• Work to complete:
- a) List every username that heads a post in the forum thread on tankmates for Rummynose tetras.
- b) From the forum thread on tankmates for Rummynose tetras, extract the passage starting with "## HannahFergusonFan (13" and going on through "the small rams?".

• Selected extract:
╔══
# Tankmate suggestions for Rummynose tetras



## HannahFergusonFan (13 Dec 2016)

Hello I have a 29G tank heavily planted, I am looking for a Tank mates more like a center piece fish with my 15 Rummynose tetras I planned to get discus but they are quite large, betta fish always stays top and too mainstream. all sugestions are welcome. I might end up buying 2-3 Small Discuss fishes.


----------



## KipperSarnie (13 Dec 2016)

Personally I think you may be heading for trouble with Discus they're like Rummynose a shoaling fish everyone says at least 6 Discus I would say nearer 10 for a peaceful life.
I have 6 Keyhole Cichlids with about 20 Rummynose & adult Keyholes are beautiful especially the males with their flowing fins.
If it's colour you want how about some of the small rams?

For me I think mixing Asia, African or Latin American fish does not work.


----------



## MrHidley (13 Dec 2016)
╚══
• Given material:
╔══
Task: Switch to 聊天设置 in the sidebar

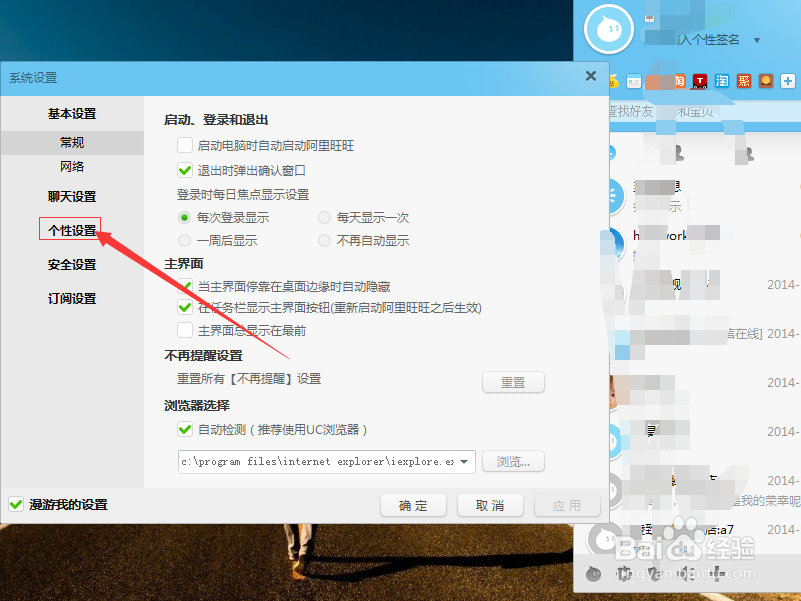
╚══
• Answers per task:
- a) HannahFergusonFan, KipperSarnie, MrHidley

- b)
## HannahFergusonFan (13 Dec 2016)

Hello I have a 29G tank heavily planted, I am looking for a Tank mates more like a center piece fish with my 15 Rummynose tetras I planned to get discus but they are quite large, betta fish always stays top and too mainstream. all sugestions are welcome. I might end up buying 2-3 Small Discuss fishes.


----------



## KipperSarnie (13 Dec 2016)

Personally I think you may be heading for trouble with Discus they're like Rummynose a shoaling fish everyone says at least 6 Discus I would say nearer 10 for a peaceful life.
I have 6 Keyhole Cichlids with about 20 Rummynose & adult Keyholes are beautiful especially the males with their flowing fins.
If it's colour you want how about some of the small rams?